KARI SWENSON : A Year After Ordeal, Biathlete Aims for Another World Medal
BOZEMAN, Mont. — Kari Swenson, the Montana markswoman and skier seriously wounded last year in a kidnaping by father-son “mountain men,” says she is frustrated by continuing pain and a sport that seems to ignore women’s abilities.
Swenson, 23, a six-time member of the U.S. national women’s biathlon team, has spent the past year recovering from her ordeal. In an interview with the Associated Press, she said she would compete only one more season in hopes of leaving world biathlon competition near the top of the field.
“I love biathlon,” she said of the sport that combines shooting and cross-country skiing. “I’d like to do it the rest of my life, but you really can’t go anywhere with it.” She plans eventually to enter veterinary school.
Swenson, who finished fifth at last year’s world championships at Chamonoix, France, was ripped from her athletic career July 15 while on a training run in the mountains of southwestern Montana.
She was kidnaped by two wilderness-dwelling men seeking companionship, and the following day she was wounded in the chest when two searchers discovered the camp where she was being held. One searcher was killed, and a highly publicized hunt for the men ensued.
Five months later, father and son Don and Dan Nichols were captured and charged with the abduction and shootings. Dan, 20, was convicted of kidnaping and assault; his 54-year-old father, who admitted his role in the kidnapping at his son’s trial, is scheduled to stand trial next month. Swenson declined to discuss her abduction.
Swenson said the biathlon was not a childhood goal. She began downhill skiing at age 4 and moved on to cross-country in junior high school.
“I got sick of waiting in lines” and disliked the pre-occupation of many downhill skiers with their wardrobe, she explained.
Her 22-year-old brother, Paul, was on the men’s national biathlon team in 1982 and competed at the world meet in Minsk, the Soviet Union, that year. She also has a sister, Johanna, 25. Her father, Robert, is head of the Montana State University physics department, and Jan, her mother, is a nurse with the university health service.
At home on skis, Swenson was introduced to the biathlon through exhibitions at junior ski championships and first participated in 1977 at age 15.
“I hadn’t done any shooting before; I just aimed and fired,” she recalled. “It added a whole new element to the sport. It was exciting, intriguing.”
Actual competition came two years later when a national race was held near Bozeman. By 1980, she was attending training camps. “They started showing more interest in the women for a change and were interested in developing a national women’s team,” she said.
Back in Bozeman, she practiced shooting with a used .22-caliber rifle.

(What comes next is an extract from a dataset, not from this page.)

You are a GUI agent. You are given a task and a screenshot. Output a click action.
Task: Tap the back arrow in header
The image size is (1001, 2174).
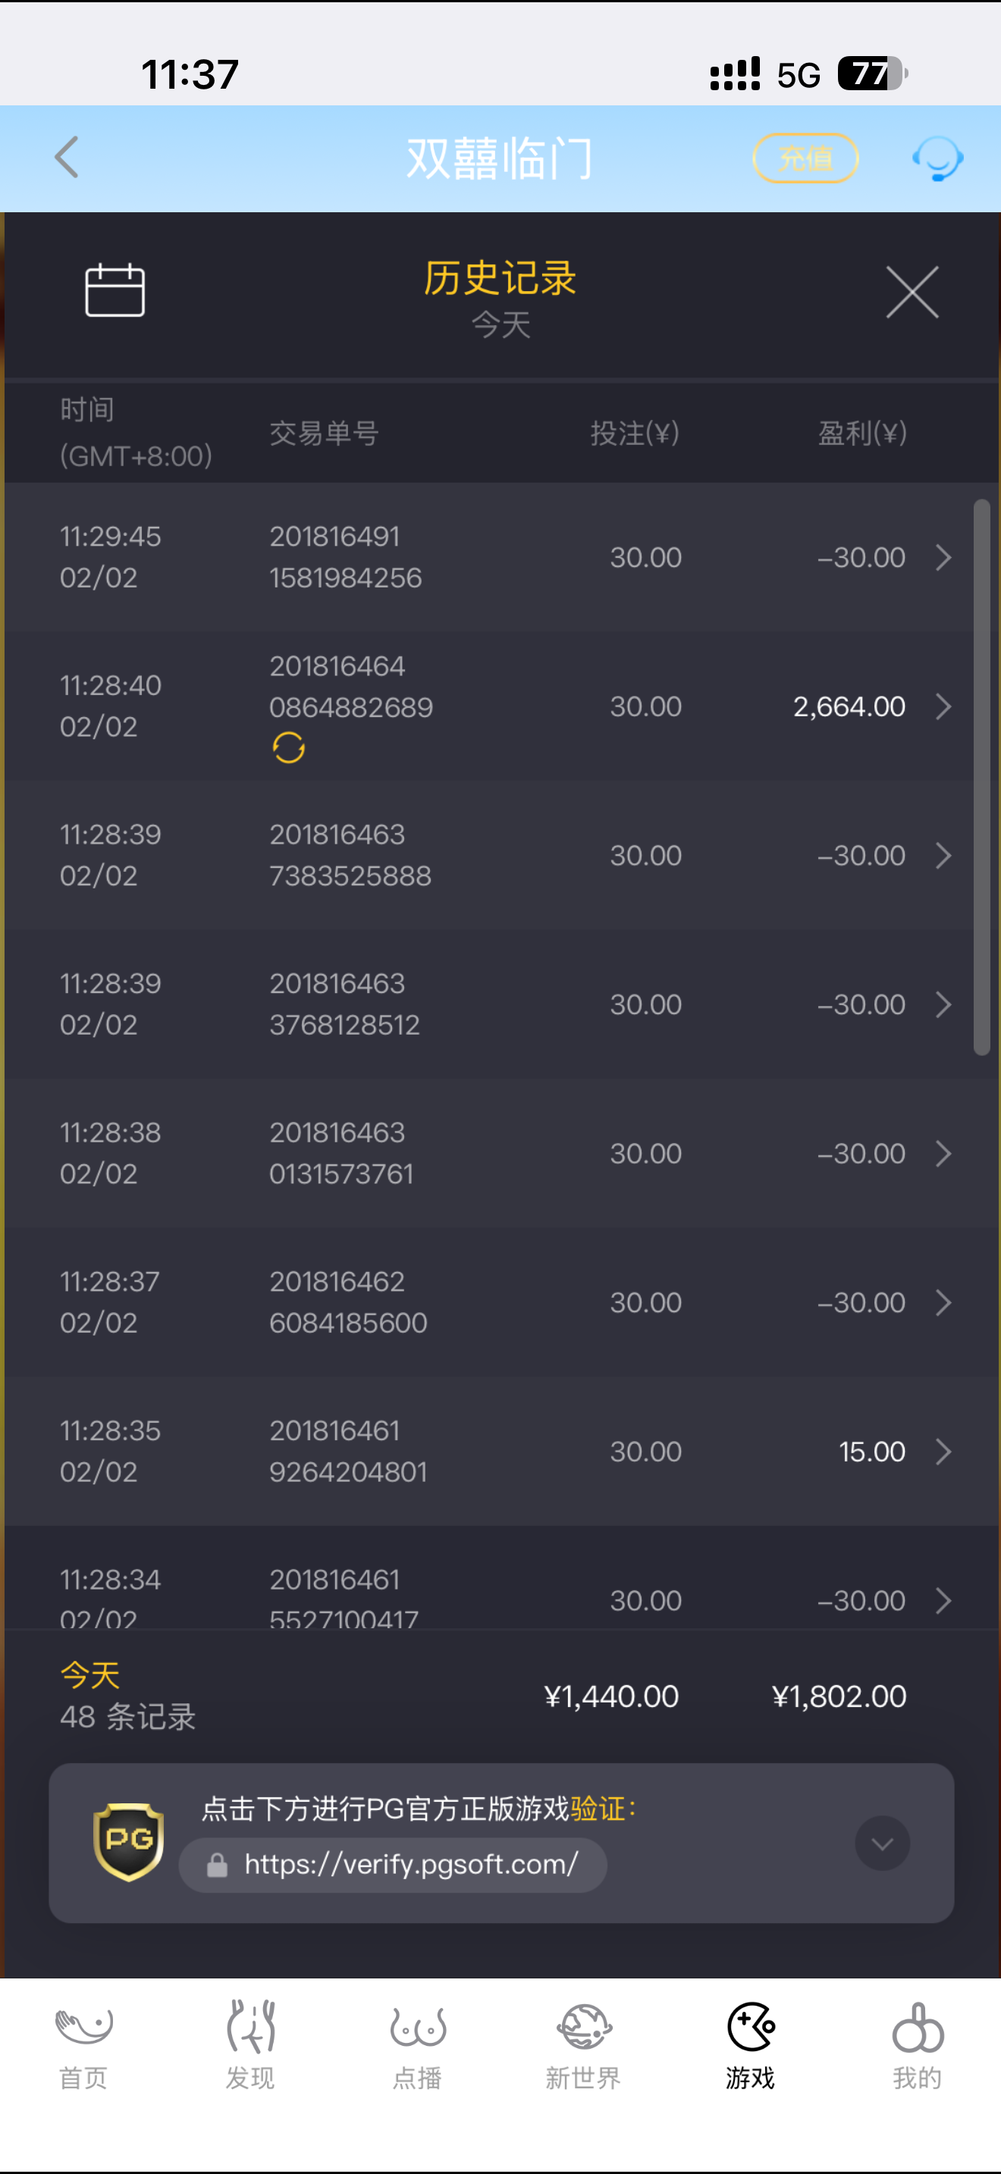[x=68, y=158]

For the next five years, she competed in the national championships and earned a spot on the women’s team.
But it wasn’t until 1984 that she and several other American women were given a chance to compete internationally. Swenson claimed the second spot on the four-member U.S. team and captured fifth behind four Soviet women in the 10-kilometer race at the world championships--the first time an American woman had won a medal in international Nordic competition.

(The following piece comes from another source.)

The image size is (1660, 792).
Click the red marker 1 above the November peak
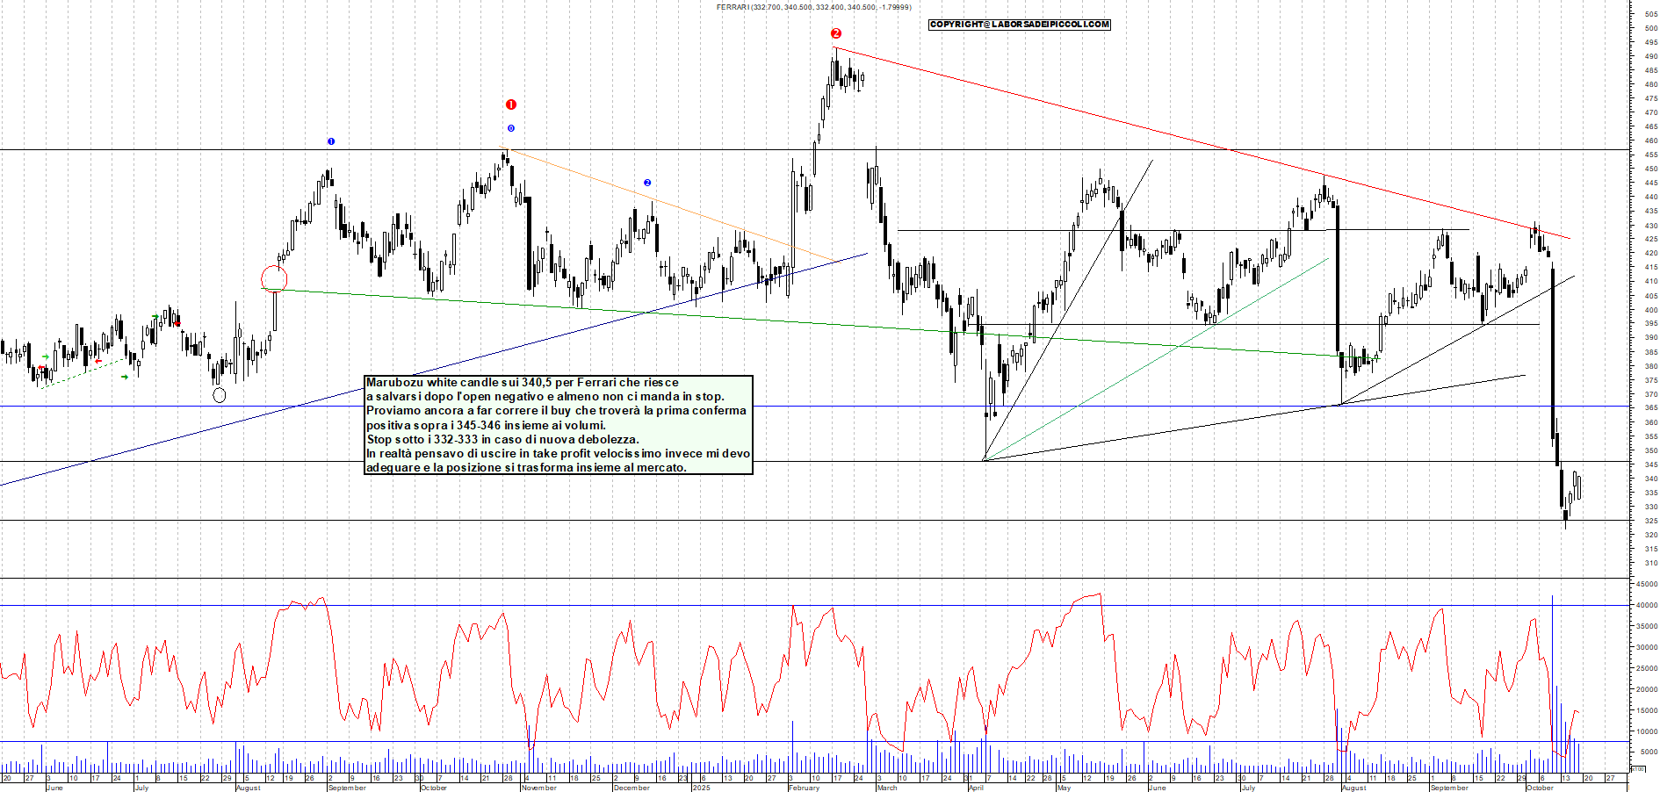click(511, 104)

She finished 13th in the 5-kilometer race and was a member of the bronze medal-winning U.S. relay team.
Riding high from her success, Swenson maintained her rigorous seven-day-a-week training schedule of running, weightlifting, hiking and roller-skiing.
Her mountain run in July brought that to an abrupt end. The bullet that wounded her the next day struck her in the upper right chest, clipped her lung and exited her lower back.

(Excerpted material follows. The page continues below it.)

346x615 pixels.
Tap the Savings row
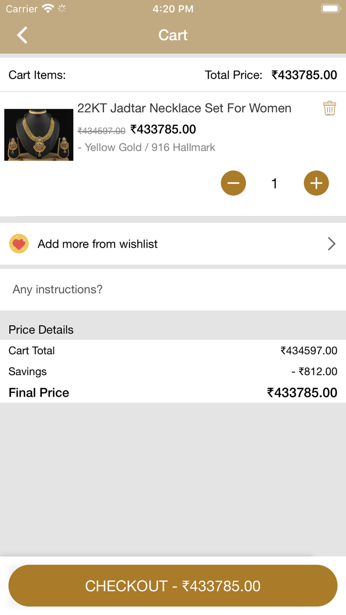(x=173, y=371)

By last November, she thought she was ready to resume serious training, but severe pain returned within weeks. “I overdid it,” she said. “I jumped into it too fast. I was so excited to be back on skis.”
Most of the pain came from the back wound. The U.S. Olympic Training Center fitted her with a battery-powered device designed to interrupt the pain with small electrical charges, but it helped for only two or three weeks.
“I couldn’t even sit without a lot of pain,” Swenson recalled.
Unable to ski, she concentrated on her shooting and competed in only one training race before the national championships in January.
“I went with the idea of just finishing--just to have fun,” she said.
But she did better than that, taking first in one 5,000-meter race and placing fourth in a 10,000-meter event. She finished fifth and sixth in two other races and won the third spot on the team.
In the 1985 world championships, Swenson finished 26th in the 10,000 meter and 25th in the 5,000.
“I was disappointed. I put too much stress on myself to do well,” she says. “But I had to look at it that I had been shot and had been through a lot. I couldn’t expect a lot from myself; the fact that I was there was enough.”
Now Swenson wants one more chance. She says she will shoot for another world medal next year but does not plan to hold out for an Olympic berth someday.
The women’s biathlon is not an Olympic sport, and Swenson doubts it will be in either 1988 or 1992. Olympic officials are reluctant to allow women into a sport viewed by most Europeans as very masculine, she said.
Swenson’s training season is just beginning. She expects it will be much as it was before last July 15, with one exception: “I only run in the mountains with lots of people or with dogs.”